**Objective**
Output the records from the line with "Screen dimensions: 1372x875" up to and including the line with "(x=594, y=81)", keeping each line unchanged.

**Supplied records**
:::

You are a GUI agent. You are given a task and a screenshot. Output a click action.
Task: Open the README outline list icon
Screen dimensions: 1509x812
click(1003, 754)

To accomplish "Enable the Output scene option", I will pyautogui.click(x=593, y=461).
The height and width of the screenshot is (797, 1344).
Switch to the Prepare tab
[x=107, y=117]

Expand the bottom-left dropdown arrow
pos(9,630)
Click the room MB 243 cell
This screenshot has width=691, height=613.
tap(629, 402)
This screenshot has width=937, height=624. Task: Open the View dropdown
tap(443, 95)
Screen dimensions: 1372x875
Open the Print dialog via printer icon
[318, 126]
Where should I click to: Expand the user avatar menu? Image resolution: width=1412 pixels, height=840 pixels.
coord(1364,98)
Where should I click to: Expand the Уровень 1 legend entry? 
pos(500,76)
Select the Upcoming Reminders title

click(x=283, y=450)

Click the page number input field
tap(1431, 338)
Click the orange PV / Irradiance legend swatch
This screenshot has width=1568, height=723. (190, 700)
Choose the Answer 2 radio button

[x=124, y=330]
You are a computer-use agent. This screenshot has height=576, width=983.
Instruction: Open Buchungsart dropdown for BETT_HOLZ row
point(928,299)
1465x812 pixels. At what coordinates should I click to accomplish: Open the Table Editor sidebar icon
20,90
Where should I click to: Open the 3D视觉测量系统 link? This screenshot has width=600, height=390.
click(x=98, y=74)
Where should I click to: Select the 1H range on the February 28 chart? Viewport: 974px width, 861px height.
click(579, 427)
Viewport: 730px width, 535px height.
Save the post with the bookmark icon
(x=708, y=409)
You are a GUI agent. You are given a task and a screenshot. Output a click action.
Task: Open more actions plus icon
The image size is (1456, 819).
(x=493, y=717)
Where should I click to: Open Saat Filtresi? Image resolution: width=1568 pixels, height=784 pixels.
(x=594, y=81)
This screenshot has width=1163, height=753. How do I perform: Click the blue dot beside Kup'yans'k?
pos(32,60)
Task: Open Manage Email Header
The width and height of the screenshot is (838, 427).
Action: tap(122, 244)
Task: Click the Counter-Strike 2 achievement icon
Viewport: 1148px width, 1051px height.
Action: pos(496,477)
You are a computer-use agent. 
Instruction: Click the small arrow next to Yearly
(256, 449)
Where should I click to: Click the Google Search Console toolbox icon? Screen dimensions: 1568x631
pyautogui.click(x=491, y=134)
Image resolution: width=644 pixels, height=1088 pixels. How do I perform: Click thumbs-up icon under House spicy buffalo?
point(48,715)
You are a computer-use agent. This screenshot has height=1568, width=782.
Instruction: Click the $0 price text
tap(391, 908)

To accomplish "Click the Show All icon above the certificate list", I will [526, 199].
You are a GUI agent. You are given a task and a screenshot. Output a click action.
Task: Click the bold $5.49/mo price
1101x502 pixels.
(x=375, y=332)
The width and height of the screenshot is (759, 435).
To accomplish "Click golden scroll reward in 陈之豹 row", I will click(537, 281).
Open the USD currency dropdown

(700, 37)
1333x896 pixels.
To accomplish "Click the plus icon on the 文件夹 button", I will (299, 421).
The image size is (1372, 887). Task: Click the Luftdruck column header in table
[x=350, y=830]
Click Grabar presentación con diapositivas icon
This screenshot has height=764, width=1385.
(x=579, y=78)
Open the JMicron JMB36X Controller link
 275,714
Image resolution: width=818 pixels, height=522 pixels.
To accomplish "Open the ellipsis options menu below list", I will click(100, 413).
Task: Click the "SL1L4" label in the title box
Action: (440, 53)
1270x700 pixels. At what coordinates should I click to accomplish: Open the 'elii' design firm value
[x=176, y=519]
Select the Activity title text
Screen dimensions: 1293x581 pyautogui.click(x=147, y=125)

:::

**Result for this exercise**
Screen dimensions: 1372x875
Open the Print dialog via printer icon
[318, 126]
Where should I click to: Expand the user avatar menu? Image resolution: width=1412 pixels, height=840 pixels.
coord(1364,98)
Where should I click to: Expand the Уровень 1 legend entry? 
pos(500,76)
Select the Upcoming Reminders title

click(x=283, y=450)

Click the page number input field
tap(1431, 338)
Click the orange PV / Irradiance legend swatch
This screenshot has width=1568, height=723. (190, 700)
Choose the Answer 2 radio button

[x=124, y=330]
You are a computer-use agent. This screenshot has height=576, width=983.
Instruction: Open Buchungsart dropdown for BETT_HOLZ row
point(928,299)
1465x812 pixels. At what coordinates should I click to accomplish: Open the Table Editor sidebar icon
20,90
Where should I click to: Open the 3D视觉测量系统 link? This screenshot has width=600, height=390.
click(x=98, y=74)
Where should I click to: Select the 1H range on the February 28 chart? Viewport: 974px width, 861px height.
click(579, 427)
Viewport: 730px width, 535px height.
Save the post with the bookmark icon
(x=708, y=409)
You are a GUI agent. You are given a task and a screenshot. Output a click action.
Task: Open more actions plus icon
The image size is (1456, 819).
(x=493, y=717)
Where should I click to: Open Saat Filtresi? Image resolution: width=1568 pixels, height=784 pixels.
(x=594, y=81)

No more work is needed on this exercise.